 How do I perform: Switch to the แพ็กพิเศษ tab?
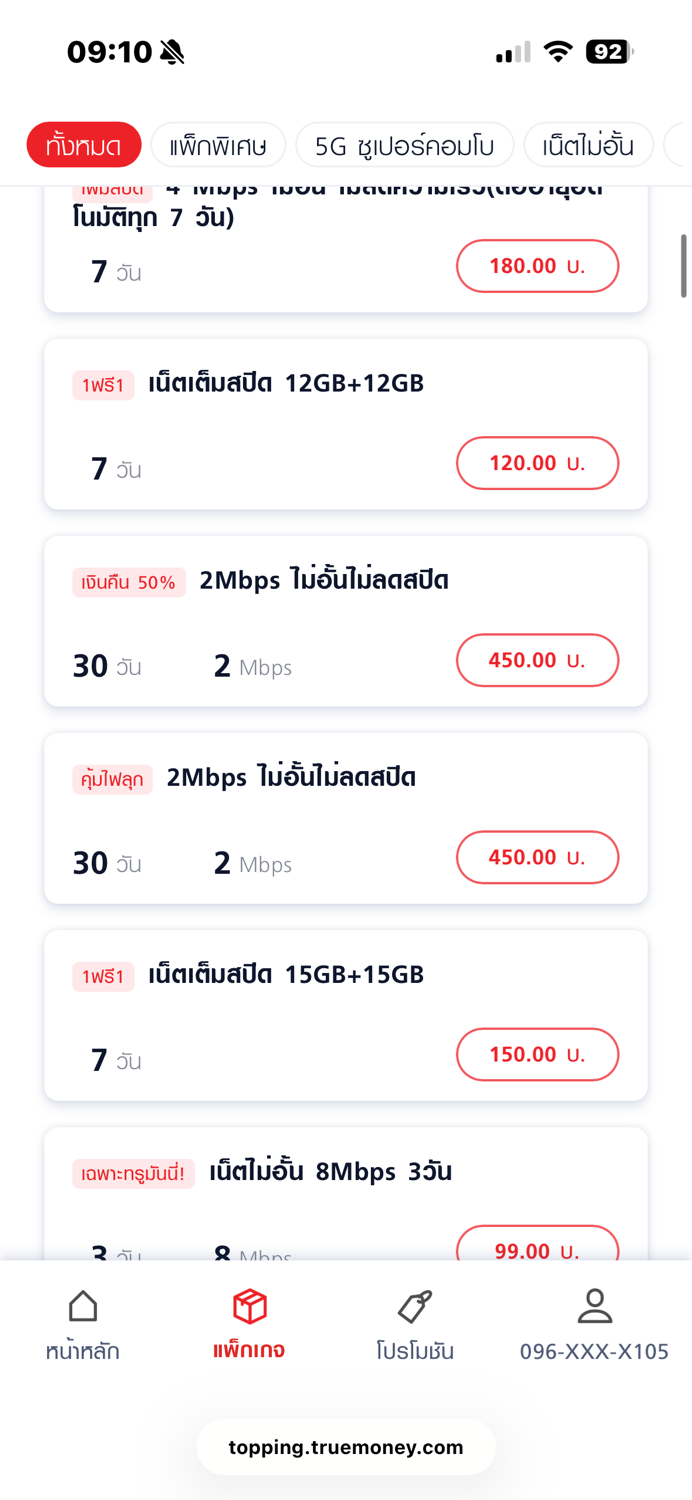218,146
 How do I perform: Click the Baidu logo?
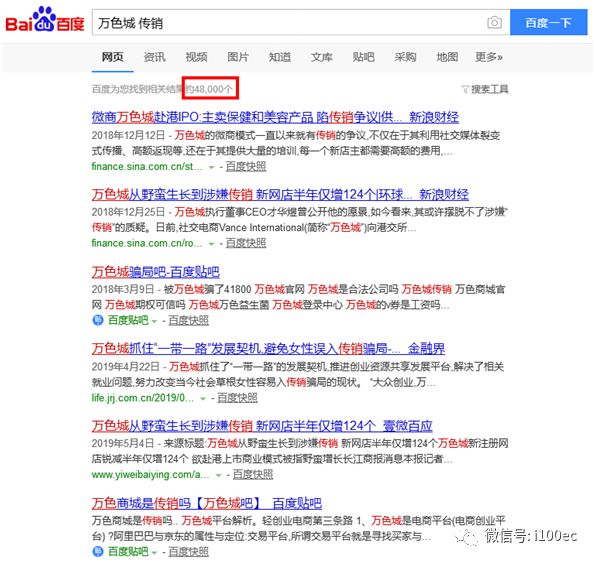pos(45,20)
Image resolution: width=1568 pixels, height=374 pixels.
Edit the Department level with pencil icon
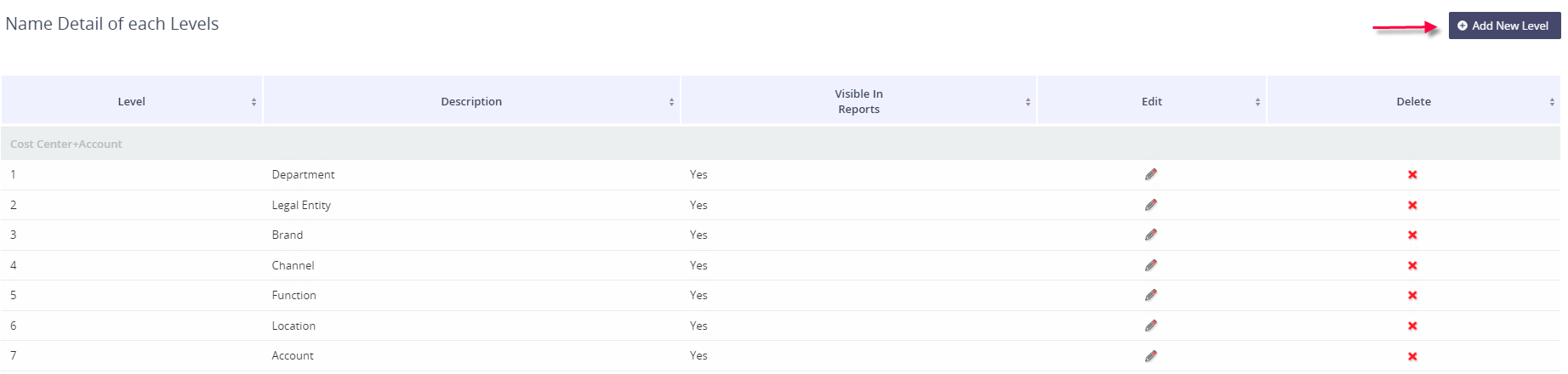(x=1150, y=174)
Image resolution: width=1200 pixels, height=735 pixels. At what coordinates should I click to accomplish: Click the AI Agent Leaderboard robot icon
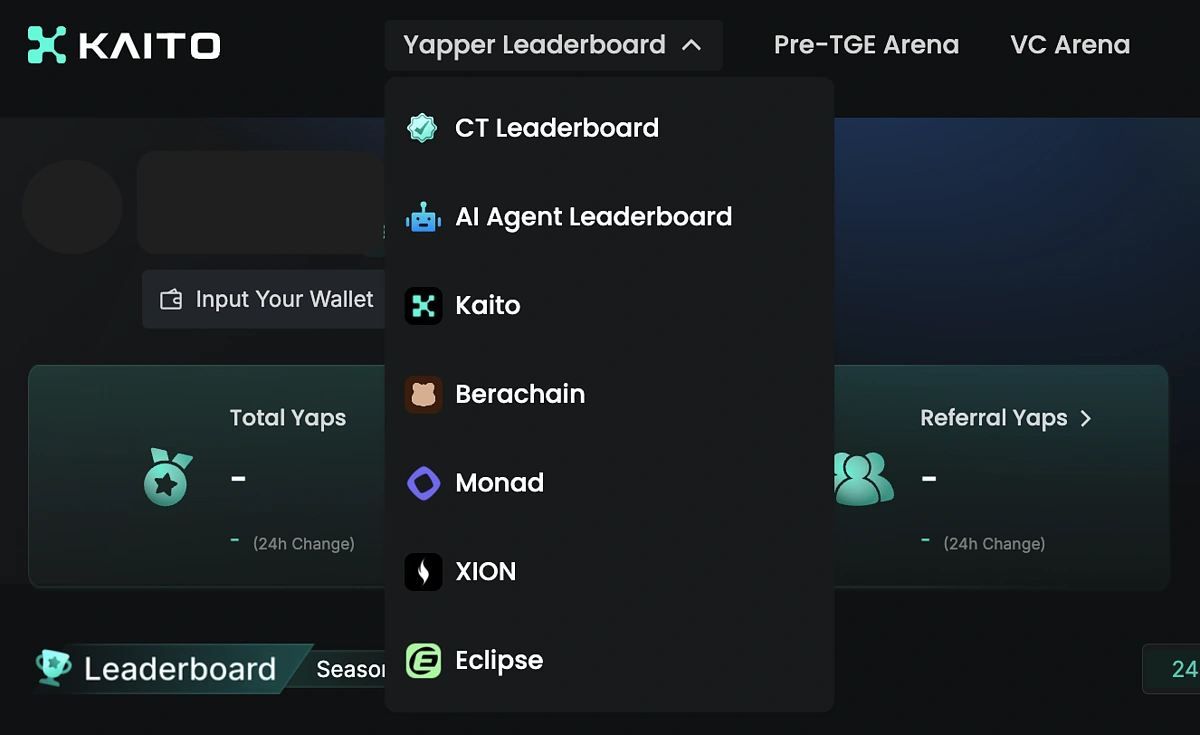pos(423,216)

= = = =

_Task brief:_ Quote exactly, and nothing besides, the lines from the one with "Image resolution: width=1568" through the end of the records above; include both ends and omit the pictures.

_Your response:_
Image resolution: width=1568 pixels, height=374 pixels.
Edit the Department level with pencil icon
(x=1150, y=174)
Image resolution: width=1200 pixels, height=735 pixels. At what coordinates should I click to accomplish: Click the AI Agent Leaderboard robot icon
pos(423,216)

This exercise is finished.